__Aim of the task__: In your copy, reproduce each entry exactly and leave out the pictures.

(Records)

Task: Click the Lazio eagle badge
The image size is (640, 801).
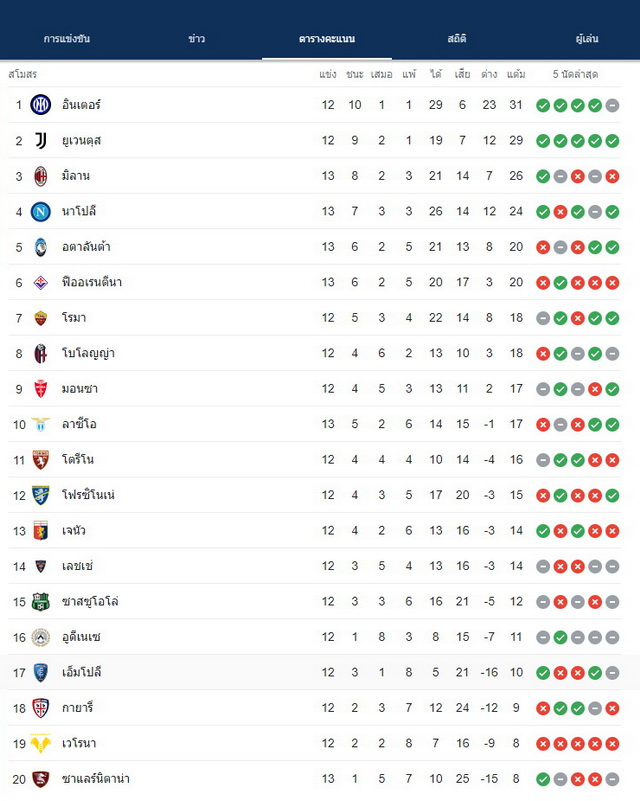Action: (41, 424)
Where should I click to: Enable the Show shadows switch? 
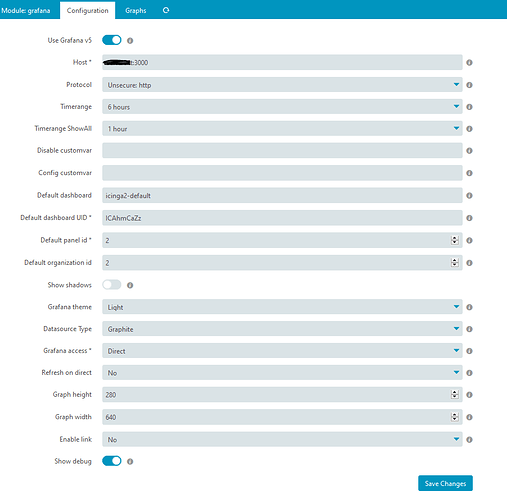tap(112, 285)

(End Records)

__Result of this exercise__:
Task: Click the Lazio eagle badge
The image size is (640, 801).
Action: (41, 424)
Where should I click to: Enable the Show shadows switch? 
tap(112, 285)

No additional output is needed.